§ **EXERCISE**
Rewrite the rows between the lines holding "Viewport: 1568px width, 667px height." and "tap(677, 72)", inclusive, with their requests, and scale every coordinate in the answers by 1.15, rounding to whole numbers with halves rounded up. Leave every number in the requests and their format samples unchanged.

§ **PROVIDED RECORDS**

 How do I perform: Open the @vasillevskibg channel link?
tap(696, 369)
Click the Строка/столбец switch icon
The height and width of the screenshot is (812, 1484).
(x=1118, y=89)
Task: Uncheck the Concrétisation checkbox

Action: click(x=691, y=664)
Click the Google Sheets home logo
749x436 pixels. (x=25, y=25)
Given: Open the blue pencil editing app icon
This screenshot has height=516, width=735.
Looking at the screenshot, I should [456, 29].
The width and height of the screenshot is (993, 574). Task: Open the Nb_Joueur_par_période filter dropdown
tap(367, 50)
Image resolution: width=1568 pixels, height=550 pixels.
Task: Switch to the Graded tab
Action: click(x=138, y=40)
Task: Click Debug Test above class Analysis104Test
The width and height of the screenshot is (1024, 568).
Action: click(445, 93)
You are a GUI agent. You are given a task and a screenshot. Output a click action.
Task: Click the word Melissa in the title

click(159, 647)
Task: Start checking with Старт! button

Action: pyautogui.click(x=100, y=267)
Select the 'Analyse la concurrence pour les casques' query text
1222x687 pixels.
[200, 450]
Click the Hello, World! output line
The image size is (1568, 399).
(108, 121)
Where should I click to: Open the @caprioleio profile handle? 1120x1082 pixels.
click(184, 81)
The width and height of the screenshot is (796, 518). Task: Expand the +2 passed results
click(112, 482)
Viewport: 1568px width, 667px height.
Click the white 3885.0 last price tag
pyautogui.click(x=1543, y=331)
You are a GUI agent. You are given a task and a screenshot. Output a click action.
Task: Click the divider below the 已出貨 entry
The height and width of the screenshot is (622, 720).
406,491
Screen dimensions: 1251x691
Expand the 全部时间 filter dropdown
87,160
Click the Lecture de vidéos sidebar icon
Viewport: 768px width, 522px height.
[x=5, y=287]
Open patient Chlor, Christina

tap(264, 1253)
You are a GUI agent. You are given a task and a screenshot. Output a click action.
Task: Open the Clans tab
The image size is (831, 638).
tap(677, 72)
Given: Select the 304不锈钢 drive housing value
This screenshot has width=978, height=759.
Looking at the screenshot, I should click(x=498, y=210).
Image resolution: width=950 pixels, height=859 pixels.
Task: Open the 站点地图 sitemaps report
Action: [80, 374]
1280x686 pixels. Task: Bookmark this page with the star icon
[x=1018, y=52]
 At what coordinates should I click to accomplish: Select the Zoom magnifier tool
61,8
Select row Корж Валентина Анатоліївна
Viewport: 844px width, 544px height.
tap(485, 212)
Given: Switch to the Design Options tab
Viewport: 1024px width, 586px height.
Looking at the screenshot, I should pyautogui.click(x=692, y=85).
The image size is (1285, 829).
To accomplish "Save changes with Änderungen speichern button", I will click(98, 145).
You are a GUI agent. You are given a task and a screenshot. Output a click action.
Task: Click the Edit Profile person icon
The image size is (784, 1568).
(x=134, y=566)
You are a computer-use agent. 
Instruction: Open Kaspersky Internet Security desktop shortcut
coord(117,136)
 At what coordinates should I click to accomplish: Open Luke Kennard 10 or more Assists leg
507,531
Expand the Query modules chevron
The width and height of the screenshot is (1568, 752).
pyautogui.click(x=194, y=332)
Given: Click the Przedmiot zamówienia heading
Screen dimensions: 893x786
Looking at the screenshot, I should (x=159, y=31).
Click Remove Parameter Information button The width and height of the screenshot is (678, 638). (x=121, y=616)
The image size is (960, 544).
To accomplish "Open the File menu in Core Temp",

§ **FINISHED EXERCISE**
Viewport: 1568px width, 667px height.
Click the white 3885.0 last price tag
pyautogui.click(x=1774, y=381)
You are a GUI agent. You are given a task and a screenshot. Output a click action.
Task: Click the divider below the 已出貨 entry
The height and width of the screenshot is (622, 720).
467,565
Screen dimensions: 1251x691
Expand the 全部时间 filter dropdown
100,184
Click the Lecture de vidéos sidebar icon
Viewport: 768px width, 522px height.
[x=6, y=330]
Open patient Chlor, Christina

tap(304, 1441)
You are a GUI agent. You are given a task and a screenshot. Output a click action.
Task: Open the Clans tab
The image size is (831, 638).
tap(779, 83)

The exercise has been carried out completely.